Appeals court sides with Catholic Charities against Paxton

Good.

Still a crook any way you look

A Texas appeals court this week denied Attorney General Ken Paxton’s office’s request to question a nun who leads Catholic Charities of the Rio Grande Valley, one of the state’s largest migrant aid organizations.

In a 2-1 ruling issued on Monday, the three-judge panel of the 15th Court of Appeals reaffirmed a lower court’s ruling from last year. The 11-page ruling said the attorney general’s office had the “burden of proof to demonstrate that the benefits of forcing a pre-suit deposition outweigh the burdens to Catholic Charities.”

“Given Catholic Charities’ cooperation with the investigation, the documents it produced, and its provision of a sworn statement answering the (Office of the Attorney General’s) questions, the trial court was within its discretion to deny” Paxton’s request to question Sister Norma Pimentel, the leader of the Catholic Charities of the Rio Grande Valley.

The case is one of several in which the attorney general’s office has targeted groups that work with migrants across the state. The probes began after Abbott in December 2022 directed Paxton’s office to investigate “the role non-governmental organizations may have in planning and assisting illegal border crossings into Texas.”

[…]

In Texas, lawyers can question someone under oath for an investigation before a lawsuit is filed, but they need a judge’s approval to do so.

See here and here for the background. The opinion is readable but technical. It largely boils down to “the AG asserted powers for itself that aren’t written into state law, the plaintiffs complied with the requests that the AG does have the power to make, the district court made a reasonable ruling, nothing for us to do here, go file an actual lawsuit if you want to do more”. That’s about as good a result as I could have wanted.

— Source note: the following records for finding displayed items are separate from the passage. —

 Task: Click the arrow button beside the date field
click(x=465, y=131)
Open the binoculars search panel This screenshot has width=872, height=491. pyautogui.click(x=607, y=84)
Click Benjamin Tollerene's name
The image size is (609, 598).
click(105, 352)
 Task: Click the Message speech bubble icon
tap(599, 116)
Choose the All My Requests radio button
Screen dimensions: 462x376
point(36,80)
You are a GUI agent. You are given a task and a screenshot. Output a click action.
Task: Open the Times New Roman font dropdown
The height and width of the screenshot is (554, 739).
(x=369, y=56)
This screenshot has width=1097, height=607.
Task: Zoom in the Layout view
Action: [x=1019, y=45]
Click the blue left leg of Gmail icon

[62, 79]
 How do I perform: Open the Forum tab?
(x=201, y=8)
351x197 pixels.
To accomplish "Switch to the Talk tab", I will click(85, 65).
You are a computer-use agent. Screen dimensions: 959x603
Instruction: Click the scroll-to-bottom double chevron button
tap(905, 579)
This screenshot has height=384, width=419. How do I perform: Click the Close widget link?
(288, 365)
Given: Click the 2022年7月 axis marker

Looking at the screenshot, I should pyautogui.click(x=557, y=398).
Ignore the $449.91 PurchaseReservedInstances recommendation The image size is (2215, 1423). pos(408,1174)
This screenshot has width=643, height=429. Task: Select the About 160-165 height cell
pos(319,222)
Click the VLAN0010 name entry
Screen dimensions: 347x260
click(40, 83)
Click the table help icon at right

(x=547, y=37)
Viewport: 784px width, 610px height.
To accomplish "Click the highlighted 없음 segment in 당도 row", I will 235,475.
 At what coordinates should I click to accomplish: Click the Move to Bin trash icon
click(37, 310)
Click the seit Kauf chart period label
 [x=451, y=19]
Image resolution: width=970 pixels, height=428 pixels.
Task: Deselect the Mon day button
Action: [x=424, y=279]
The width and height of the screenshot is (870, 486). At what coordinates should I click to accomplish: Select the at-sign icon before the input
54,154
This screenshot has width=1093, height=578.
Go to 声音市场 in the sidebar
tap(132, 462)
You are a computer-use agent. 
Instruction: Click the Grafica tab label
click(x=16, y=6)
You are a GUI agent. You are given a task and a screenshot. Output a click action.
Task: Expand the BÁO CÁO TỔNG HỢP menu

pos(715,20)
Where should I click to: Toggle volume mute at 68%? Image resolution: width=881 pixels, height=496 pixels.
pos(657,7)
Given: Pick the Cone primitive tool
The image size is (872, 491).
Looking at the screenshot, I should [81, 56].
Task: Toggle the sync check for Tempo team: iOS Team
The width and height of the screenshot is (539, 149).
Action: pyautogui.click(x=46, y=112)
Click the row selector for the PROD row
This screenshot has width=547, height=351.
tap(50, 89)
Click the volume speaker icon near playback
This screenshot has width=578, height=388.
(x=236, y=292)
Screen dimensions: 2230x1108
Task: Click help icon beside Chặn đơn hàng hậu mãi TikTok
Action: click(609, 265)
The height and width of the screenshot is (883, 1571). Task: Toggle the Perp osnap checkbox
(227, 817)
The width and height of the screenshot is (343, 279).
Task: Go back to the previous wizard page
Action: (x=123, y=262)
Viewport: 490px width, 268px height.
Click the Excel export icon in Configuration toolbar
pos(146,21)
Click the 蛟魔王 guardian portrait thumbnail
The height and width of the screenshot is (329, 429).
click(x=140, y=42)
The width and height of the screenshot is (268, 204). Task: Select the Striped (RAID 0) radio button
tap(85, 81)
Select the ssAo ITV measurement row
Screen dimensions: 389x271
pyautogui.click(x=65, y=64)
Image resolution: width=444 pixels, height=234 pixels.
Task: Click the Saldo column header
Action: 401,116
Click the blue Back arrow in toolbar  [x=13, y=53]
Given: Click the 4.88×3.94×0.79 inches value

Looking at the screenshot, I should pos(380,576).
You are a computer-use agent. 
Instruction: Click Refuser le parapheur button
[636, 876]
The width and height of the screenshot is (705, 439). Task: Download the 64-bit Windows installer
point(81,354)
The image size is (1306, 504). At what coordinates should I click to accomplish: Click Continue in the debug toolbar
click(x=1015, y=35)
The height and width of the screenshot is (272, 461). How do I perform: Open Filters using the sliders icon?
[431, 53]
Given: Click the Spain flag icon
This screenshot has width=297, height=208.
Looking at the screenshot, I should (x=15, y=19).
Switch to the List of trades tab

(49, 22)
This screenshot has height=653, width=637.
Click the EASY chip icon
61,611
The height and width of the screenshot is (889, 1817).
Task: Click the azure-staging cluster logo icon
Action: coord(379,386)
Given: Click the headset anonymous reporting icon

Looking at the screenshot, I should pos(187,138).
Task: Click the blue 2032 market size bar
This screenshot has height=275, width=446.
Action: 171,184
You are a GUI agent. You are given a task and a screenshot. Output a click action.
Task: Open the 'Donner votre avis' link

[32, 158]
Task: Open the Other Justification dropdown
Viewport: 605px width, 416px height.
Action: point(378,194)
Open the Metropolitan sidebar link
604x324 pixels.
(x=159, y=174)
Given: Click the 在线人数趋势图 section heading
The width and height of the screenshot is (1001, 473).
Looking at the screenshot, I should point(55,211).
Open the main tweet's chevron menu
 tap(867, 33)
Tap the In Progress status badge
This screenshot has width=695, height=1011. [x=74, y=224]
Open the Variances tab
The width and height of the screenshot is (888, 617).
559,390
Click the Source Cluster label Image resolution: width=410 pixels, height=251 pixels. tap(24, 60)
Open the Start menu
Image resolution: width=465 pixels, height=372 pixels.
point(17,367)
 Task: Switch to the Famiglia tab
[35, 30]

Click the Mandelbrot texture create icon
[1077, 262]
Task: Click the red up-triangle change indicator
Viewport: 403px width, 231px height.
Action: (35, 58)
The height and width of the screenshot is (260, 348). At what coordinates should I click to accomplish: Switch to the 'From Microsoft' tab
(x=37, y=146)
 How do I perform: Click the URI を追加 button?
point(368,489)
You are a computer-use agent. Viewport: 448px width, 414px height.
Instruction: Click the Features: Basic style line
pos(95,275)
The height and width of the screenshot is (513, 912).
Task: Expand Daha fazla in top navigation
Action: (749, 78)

The 15th Court of Appeals is the new statewide appellate court, with three justices appointed by Greg Abbott, created recently mostly to take cases away from the big urban appellate courts that have Democrats on them. That bodes reasonably well for the other charities that Paxton has been harassing, though the ruling here is tied to the specifics of this case more than to a legal principle, so the others may still have to run the gauntlet. And as noted, this case and the others are about Paxton trying to force a higher level of disclosure from these charities without having first filed a lawsuit against them. His office could simply file those lawsuits now. They would have to survive a motion to dismiss before he can get to discovery, which is his ultimate aim here, but it would be a massive pain for the charities, beyond what they’re already going through. So while this is a good ruling, it’s unlikely to be the end of the story.